To celebrate the FDA approval of Spinraza, Cure SMA contributed an article to the September special issue of the journal Gene Therapy. The issue , “Spinraza and Advanced Therapies: a stakeholder special,” covers a variety of perspectives and includes comments and review papers from SMA research funders, people affected by SMA, experts in the advanced therapies field, SMA scientists and clinicians, regulators, ethics, pricing, intellectual property experts, and community stakeholders.
Cure SMA’s article, “Cure SMA and our patient community celebrate the first approved drug for SMA,” features Cure SMA’s early contributions to the pre-clinical development of Spinraza and highlights the meaningfulness of an approved therapy to our community. In the article, we celebrate how far we’ve come and the decades of hard work and perseverance by families, researchers, companies, and the FDA to reach this approval.
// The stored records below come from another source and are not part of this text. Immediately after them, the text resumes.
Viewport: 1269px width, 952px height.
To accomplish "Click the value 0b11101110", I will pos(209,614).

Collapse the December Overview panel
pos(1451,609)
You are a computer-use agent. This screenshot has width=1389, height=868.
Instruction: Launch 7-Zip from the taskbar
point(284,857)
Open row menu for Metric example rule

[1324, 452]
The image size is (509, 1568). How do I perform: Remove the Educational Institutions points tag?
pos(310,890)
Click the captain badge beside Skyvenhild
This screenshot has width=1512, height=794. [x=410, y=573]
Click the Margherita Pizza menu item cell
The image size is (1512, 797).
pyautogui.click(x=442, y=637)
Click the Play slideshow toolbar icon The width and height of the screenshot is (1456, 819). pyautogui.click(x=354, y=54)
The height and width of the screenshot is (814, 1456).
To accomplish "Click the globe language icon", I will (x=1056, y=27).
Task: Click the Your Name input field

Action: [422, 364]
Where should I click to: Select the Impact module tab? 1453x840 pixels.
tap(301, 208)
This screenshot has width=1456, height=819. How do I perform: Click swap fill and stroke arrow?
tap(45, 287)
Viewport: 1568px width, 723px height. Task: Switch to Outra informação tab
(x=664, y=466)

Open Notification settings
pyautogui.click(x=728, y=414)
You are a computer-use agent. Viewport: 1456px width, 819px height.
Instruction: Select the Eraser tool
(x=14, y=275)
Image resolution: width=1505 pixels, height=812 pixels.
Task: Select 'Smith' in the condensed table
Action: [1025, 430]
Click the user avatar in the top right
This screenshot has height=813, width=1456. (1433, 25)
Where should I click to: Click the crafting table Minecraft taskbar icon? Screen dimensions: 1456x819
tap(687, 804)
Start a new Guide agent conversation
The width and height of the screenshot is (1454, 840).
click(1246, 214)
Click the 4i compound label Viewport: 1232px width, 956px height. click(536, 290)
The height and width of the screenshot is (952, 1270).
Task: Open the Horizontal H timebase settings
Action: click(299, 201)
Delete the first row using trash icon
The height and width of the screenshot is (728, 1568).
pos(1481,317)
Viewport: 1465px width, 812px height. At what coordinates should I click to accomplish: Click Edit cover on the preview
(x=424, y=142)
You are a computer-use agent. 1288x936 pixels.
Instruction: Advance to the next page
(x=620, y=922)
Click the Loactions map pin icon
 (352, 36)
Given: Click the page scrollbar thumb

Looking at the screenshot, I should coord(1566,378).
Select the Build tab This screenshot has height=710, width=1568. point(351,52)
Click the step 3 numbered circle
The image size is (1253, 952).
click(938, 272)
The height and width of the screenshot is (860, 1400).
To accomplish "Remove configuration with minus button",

We also look ahead, with hope that Spinraza will be the leading edge of a robust drug pipeline with optimal therapies for every age and stage of SMA. Cure SMA remains committed to the continued development of new therapies and to optimization of delivery of those therapies, including timing of delivery ensuring our community has access to those therapies for maximum effect. To that end, this includes projects in drug access, insurance coverage, and standards of care. Cure SMA is also working to advocate for SMA newborn screening on both the federal and state level.
Also featured in the special issue is the Food and Drug administration (FDA) perspective on lessons learned from the Spinraza approval. The article, “Development of gene therapies-lessons from nusinersen” was authored by Billy Dunn, Wilson Bryan, and colleagues. Drs. Dunn and Bryan was were a speakers at Cure SMA’s recently held patient Patient Focused Drug Development Meeting with the FDA . The article highlights important lessons regarding the pathway to marketing approval for gene therapies. These lessons emphasize rigorous clinical trial design, flexibility in trial design and analysis, a collaborative effort with regular communications between the drug developer and the FDA, and use of FDA’s expedited programs. These lessons are critical to the development of gene therapies for the treatment of SMA as well as other rare diseases.